こういったシュチュエーションに対するプログラムをまだされていないからどういった反応が正常なのか、今の僕に組み込まれたデータだけでは判断できない。


「......お前も、人造人間......なのか?」


辿々しい言葉を分析した結果、若干の諦めた感情の類が含まれている。


その問いにYESかNOのどちらかだと言われれば、YES。

コクリと頷いた僕に人は銃口を向けて来た。


「お前にはなんの恨みも無ェが、人造人間って言うことはあのクソジジイ共の言いなりなんだろ」


決めつけた様な口振りに僕は疑問符を浮かべた。


僕は......僕は?


「......僕は、マスターの言いなりなのか?」


わからない。


僕は人造ではあるが人間でもある。


この前見た本にはニンゲンは自由で、誰かの言いなりになるのは良く無いことだと書いていた。


「......どういう意味だ」


「理解ができない。僕は何故破壊されなくてはならないのだ?」


問われたものには答えず、僕の疑問をぶつける。


マスターの命令は絶対だという回路が何度もインプットされたが、僕の知識の回路の邪魔になるので何度も削除してきた。

僕はマスターの命令に自分の意思で逆らえる。


他のミンナがマスターの奴隷の様になるのを見て何故か心臓がいたんだ。

『あんな風になりたくない』ただ、それだけは思った。


そんな僕をマスター達は『不良品』又は『未完成』と称していた。


「......僕は、不良品、なのか?」


「っ!」


少し落胆して言葉を零すと、人は僕の手首を掴んで顔を近づけた。


その時に初めて見えた顔は、資料で見たことがある顔。


数少ない成功作の内の一人、No.000。


燃える様に赤い髪の毛に、緋色の瞳。

何もかもが資料で見た通りの配列。


「お前は、不良品なんかじゃ......!」


苦しそうに眉根を寄せて、僕の言葉を否定するNo.000は本当にさっきまで僕に銃口を向けていた人なんだろうか。


「おい!早く始末しろ、愚図共!!」


聞こえてくる嫌なマスターの声。


それと同時に複数の足音。


恐らく、他の戦闘用の人造人間だろう。


さて、早くしないと彼は破壊されてしまう。

なんだかそれには不快感を覚えた。


「お前は、早く逃げなくちゃ......」


まで言いかけると、彼は僕の右手首に繋がっている鎖に銃口を向けた。


ガンッという音がして、視界の隅に僕を束縛する手枷と繋がっている鎖が千切れたのが見えた。
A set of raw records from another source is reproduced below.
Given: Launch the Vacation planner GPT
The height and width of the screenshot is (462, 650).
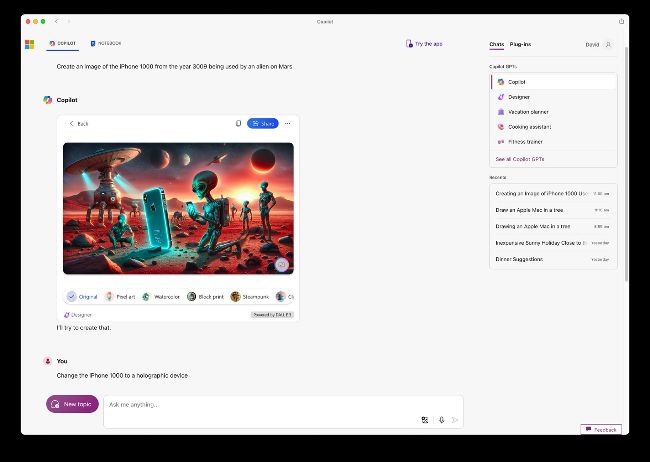Looking at the screenshot, I should tap(527, 112).
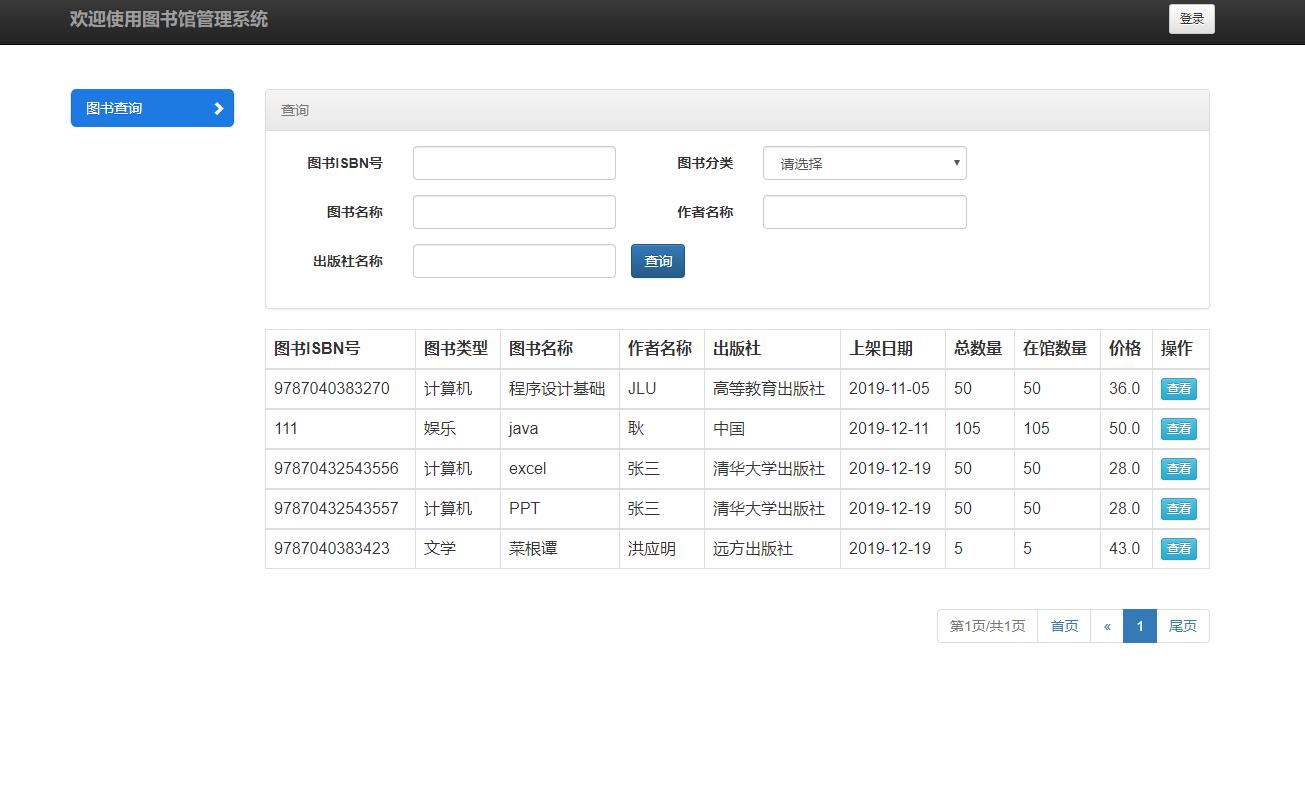Click the « previous page control

click(x=1106, y=625)

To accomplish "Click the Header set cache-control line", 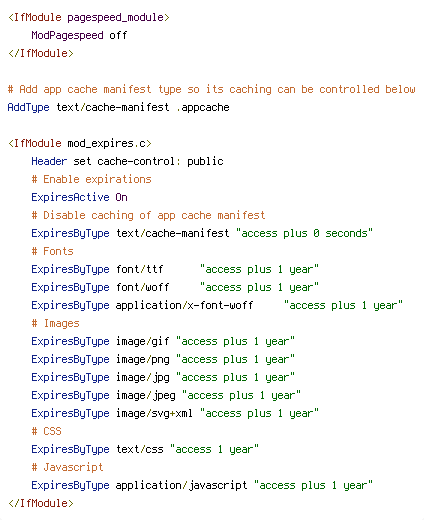I will [127, 161].

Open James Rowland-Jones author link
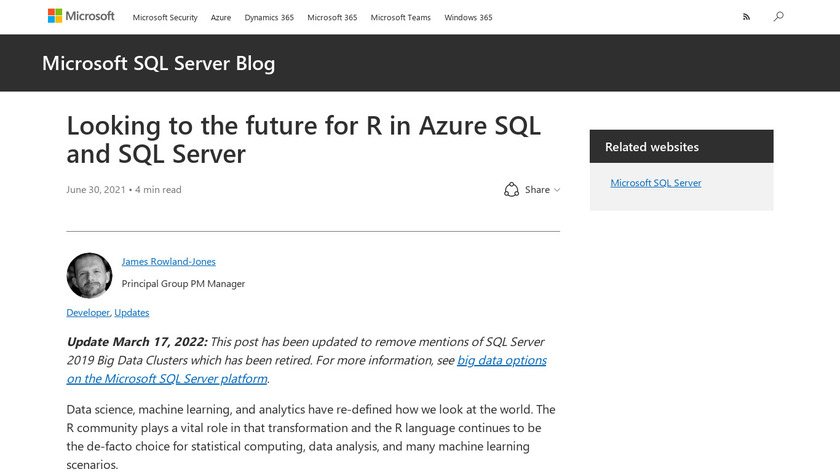tap(168, 262)
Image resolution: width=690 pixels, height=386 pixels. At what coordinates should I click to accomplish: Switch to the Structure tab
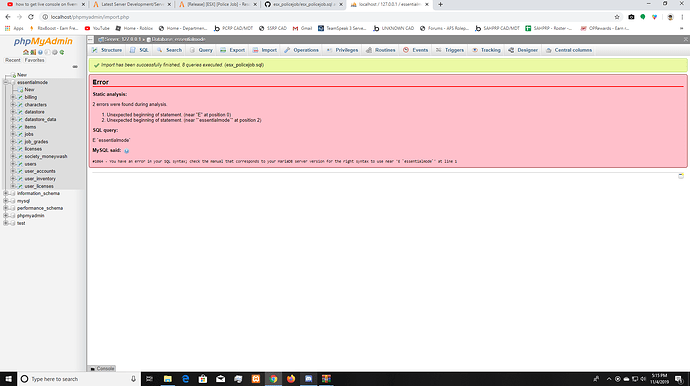(107, 50)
彼は僕を肩に担ぐと、廊下に飛び出してマスター達がいる方向へ走る。


「何をしている?お前まで、破壊されるかも......」


「煩い、黙ってろ」


発言は許されないという様に彼は、僕を掴む力を強める。


バタバタと近づく足音に少し不安になってしまう。


怖い......。


ぎゅっと彼の服を掴み、目をつむる。


彼は僕の行動にピクリと反応しただけだった。